If the Germans choose to attack in the flat reaches of northern Yugoslavia the Yugoslavs will have a hard time. This would be a Blitz campaign through Blitz country, and to resist it the Yugoslavs would need modern weapons of the best, tanks, anti-tank guns and a crack Air Force. That they have aggressive Air Force personnel was indicated by the fact that last week's coup was engineered by the Air Force. Not only did Air Force Chief General Dusan Simovitch take over the Government: his blue-uniformed fliers personally commanded the tanks which supported his revolt. In an air corps general's uniform King Peter II took his regal oath.

But Yugoslavia has only about 600 planes--and all of them were sold or bartered by Britain, France, Germany and Italy at a time when none of those nations could afford to get rid of first-line machines. Yugoslavia has perhaps 100 tanks and only about a score of anti-aircraft batteries. Worst of all, she is facing the crack Army of Europe, an Army of veterans with all the modern tools of war, an Army far bigger than her own.

Since the Germans cannot be counted on to make mistakes such as the Italians made fighting against the Greeks, the Yugoslavs may do brilliantly and still be beaten. The Germans ought to be able to overrun northwestern Yugoslavia coming down in a drive that will outflank and take the great Yugoslavian loop of the Danube Drives were to be expected down the river itself from Mohacs and Subotica in Hungary, and perhaps also from Rumania through the Iron Gate, or from Bulgaria driving towards Nish from Sofia.

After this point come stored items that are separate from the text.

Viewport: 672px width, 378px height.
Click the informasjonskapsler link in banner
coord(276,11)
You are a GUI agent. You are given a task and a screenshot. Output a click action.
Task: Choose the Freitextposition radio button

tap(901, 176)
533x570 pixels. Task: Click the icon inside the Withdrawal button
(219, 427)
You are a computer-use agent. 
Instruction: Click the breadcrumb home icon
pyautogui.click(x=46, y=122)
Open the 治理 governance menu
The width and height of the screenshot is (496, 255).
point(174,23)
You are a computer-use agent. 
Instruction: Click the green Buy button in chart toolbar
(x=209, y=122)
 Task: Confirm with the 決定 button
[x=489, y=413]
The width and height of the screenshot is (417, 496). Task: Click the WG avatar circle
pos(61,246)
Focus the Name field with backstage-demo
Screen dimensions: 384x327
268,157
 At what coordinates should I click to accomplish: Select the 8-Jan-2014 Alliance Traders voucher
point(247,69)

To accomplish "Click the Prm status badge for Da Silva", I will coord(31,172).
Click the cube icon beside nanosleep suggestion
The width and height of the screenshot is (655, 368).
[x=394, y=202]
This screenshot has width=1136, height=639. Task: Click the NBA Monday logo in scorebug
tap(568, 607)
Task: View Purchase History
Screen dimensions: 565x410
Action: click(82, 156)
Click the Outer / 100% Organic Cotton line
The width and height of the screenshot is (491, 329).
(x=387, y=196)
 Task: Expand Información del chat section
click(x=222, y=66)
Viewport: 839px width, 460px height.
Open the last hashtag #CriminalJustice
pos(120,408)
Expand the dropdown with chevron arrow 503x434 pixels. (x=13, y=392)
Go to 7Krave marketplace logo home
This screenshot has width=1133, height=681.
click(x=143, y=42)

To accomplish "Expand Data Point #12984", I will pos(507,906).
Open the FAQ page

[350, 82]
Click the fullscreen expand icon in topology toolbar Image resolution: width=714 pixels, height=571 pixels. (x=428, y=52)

One or several of these attacks may drive the Yugoslavs from the northern plains into the southern mountains, but there the Yugoslav lack of equipment will be a less serious disadvantage, and they might prolong their resistance a long time, especially if they fall back toward the Greek frontier, whence they can draw reinforcements and supplies. To do that, however, they must guard well their eastern frontier. Directly over the mountains from Sofia to Skoplje run a number of mountain trails. If the Germans can drive across the mountains they can cut off the Yugoslavs from their allies.

The immediate military importance of the Yugoslav overturn is that Germany can hardly attack Greece with ease or comfort without having Yugoslavia secure. If Germany has to conquer Yugoslavia first, she will have at best an ugly little campaign to fight, and afterwards nasty guerrilla warfare that will cost both time and men.